Here’s the current context of my project:
- I’m using Swift for the iOS app, leveraging CoreBluetooth to connect to the board and Starscream to interact with Deepgram’s WebSocket API.
- The PDM audio data is sent from the XIAO BLE Sense board to the iOS device. I accumulate it and then attempt to convert it from PDM to PCM using a FIR filter in Swift.
- I then send the PCM data to Deepgram’s API for transcription.
Despite trying several things, I’m still only getting white noise as output. I’ve tried:
- Using a FIR filter to convert the PDM data to PCM with a Hamming window for coefficients.
- Converting the PCM data to little-endian format before saving it or sending it to Deepgram.
- Adjusting the PDM gain and FIR filter size to improve the audio quality.
Here is a summary of the issues I’m experiencing:
- When I inspect the
audio_dump.pcm
file in Audacity, I only see noise. I’ve imported the data with the following settings: Signed 16-bit PCM, Little Endian, 16000 Hz, Mono. - The Deepgram API does not produce any transcript, and instead, I’m getting blank responses.
- The audio data seems to lack any recognizable speech characteristics, which makes me think the PDM to PCM conversion isn’t working properly.

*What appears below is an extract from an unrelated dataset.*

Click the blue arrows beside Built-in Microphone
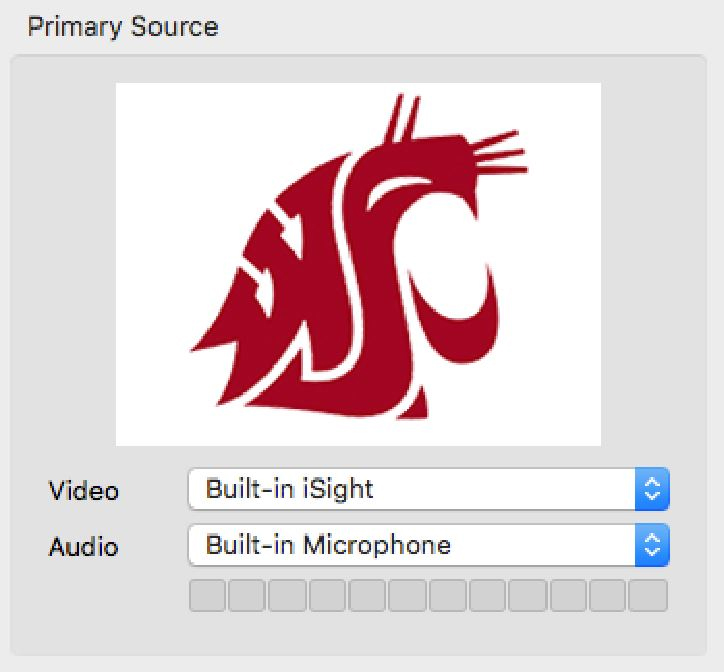The height and width of the screenshot is (672, 724). [652, 545]
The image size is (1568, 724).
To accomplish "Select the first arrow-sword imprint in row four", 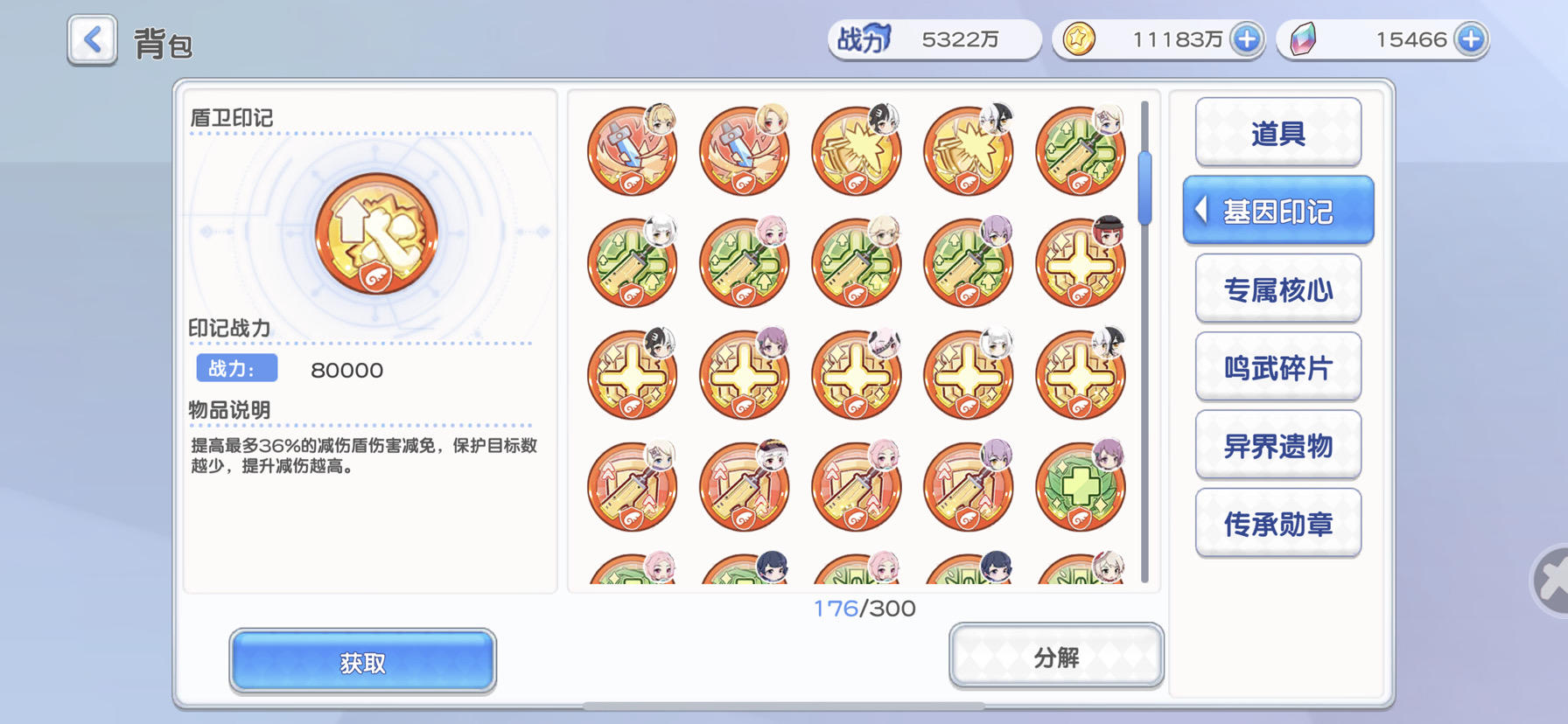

Relevant code snippet for the PDM to PCM conversion in Swift:
private func convertPDMToPCM(pdmData: Data) -> Data? {
let firLength = 64
guard pdmData.count >= firLength else {
print("Erreur: la taille des données PDM est insuffisante pour la conversion.")
return nil
}
var firCoefficients = [Float](repeating: 0, count: firLength)

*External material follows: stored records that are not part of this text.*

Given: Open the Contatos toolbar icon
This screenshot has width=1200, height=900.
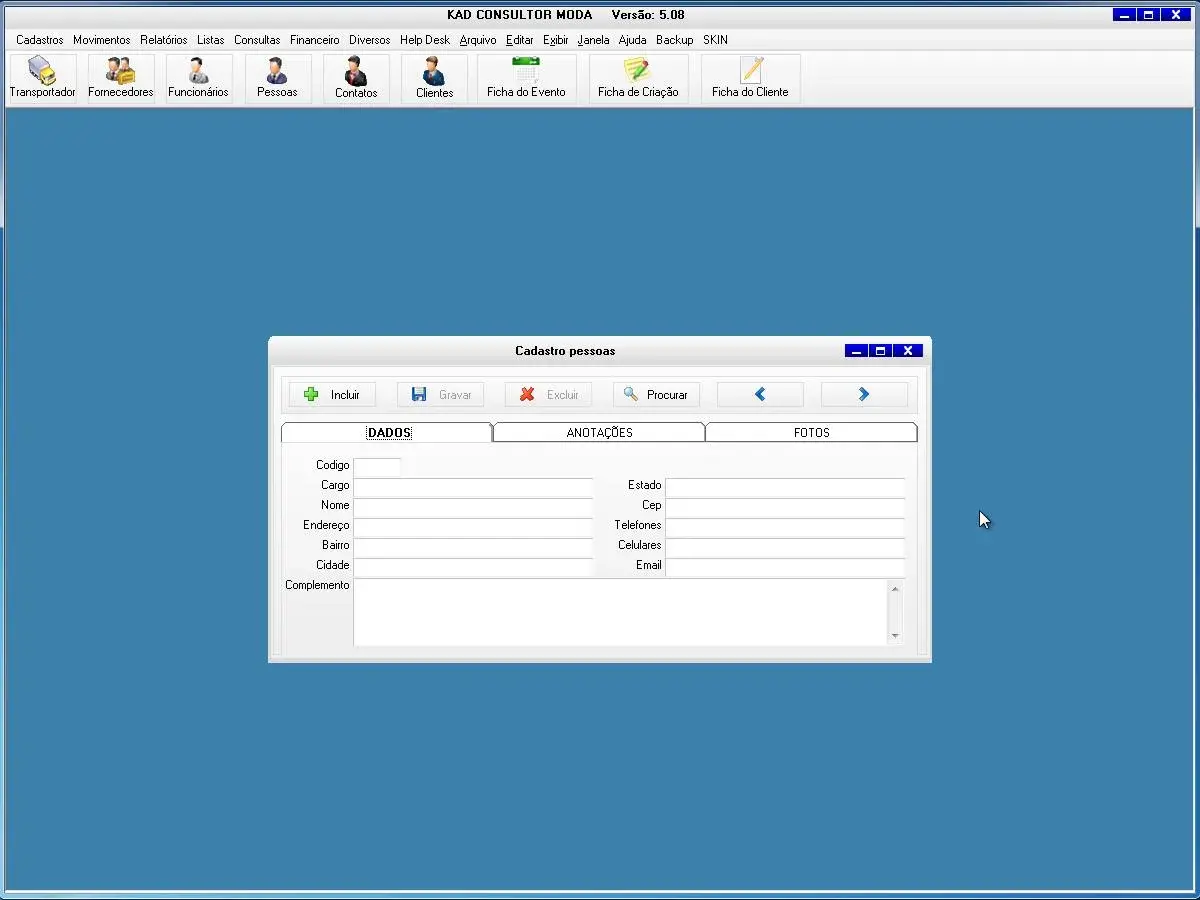Looking at the screenshot, I should (356, 78).
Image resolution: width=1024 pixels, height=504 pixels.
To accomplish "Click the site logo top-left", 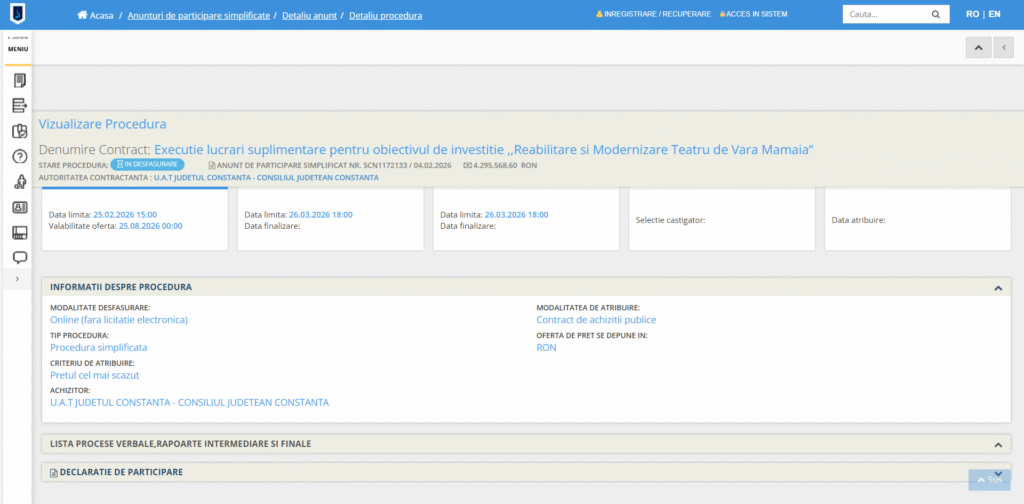I will (x=18, y=15).
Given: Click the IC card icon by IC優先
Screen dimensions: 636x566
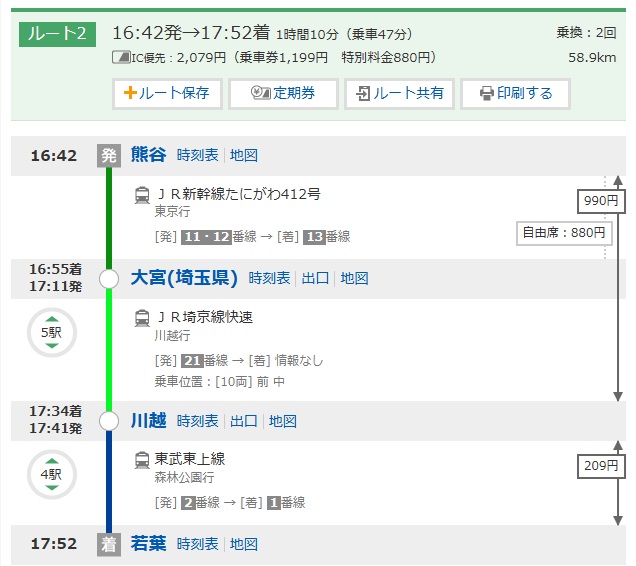Looking at the screenshot, I should tap(120, 58).
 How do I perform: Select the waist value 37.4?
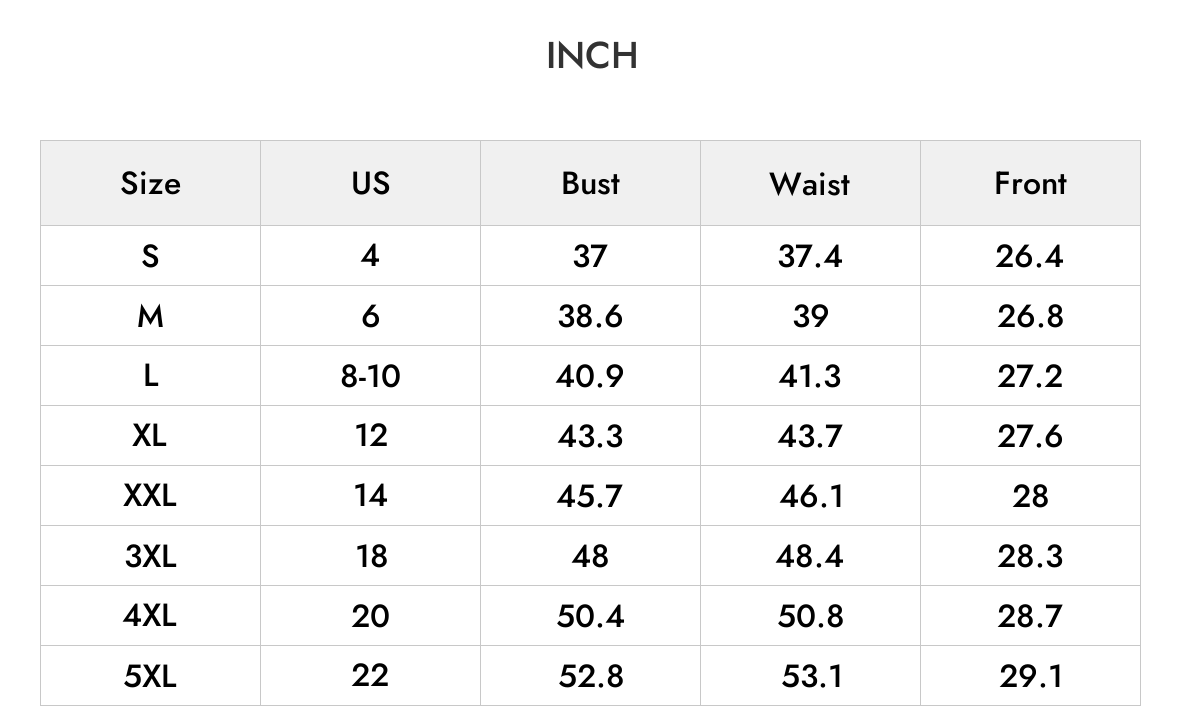pyautogui.click(x=810, y=256)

vDSP_hamm_window(&firCoefficients, vDSP_Length(firLength), 0)
let pdmValues = pdmData.flatMap { byte -> [Float] in
return (0..<8).map { bitIndex in
((byte >> (7 - bitIndex)) & 0x01) == 1 ? 1.0 : -1.0
}
}
guard pdmValues.count >= firLength else {
print("Erreur: la taille des valeurs PDM est insuffisante pour la conversion FIR.")
return nil
}
let outputLength = pdmValues.count - firLength + 1
var pcmValues = [Float](repeating: 0.0, count: outputLength)
vDSP_conv(pdmValues, 1, firCoefficients, 1, &pcmValues, 1, vDSP_Length(outputLength), vDSP_Length(firLength))
let pcmSamples = pcmValues.map { value -> Int16 in
return Int16(clamping: Int(min(max(value, -1.0), 1.0) * 32767.0))
}
return convertToLittleEndian(data: Data(buffer: UnsafeBufferPointer(start: pcmSamples, count: pcmSamples.count)))
}
I’m not sure if:
- My PDM to PCM conversion logic is flawed or needs a more sophisticated filter.
- There is something wrong with the data processing steps (e.g., endian conversion).
- The PDM data I’m receiving from the XIAO board is configured incorrectly on the firmware side.
Has anyone faced similar issues when working with PDM microphones and trying to convert the data to PCM for speech recognition purposes? Any guidance on improving the quality of the PCM output or getting meaningful transcriptions would be greatly appreciated.
Thanks in advance for any help or pointers!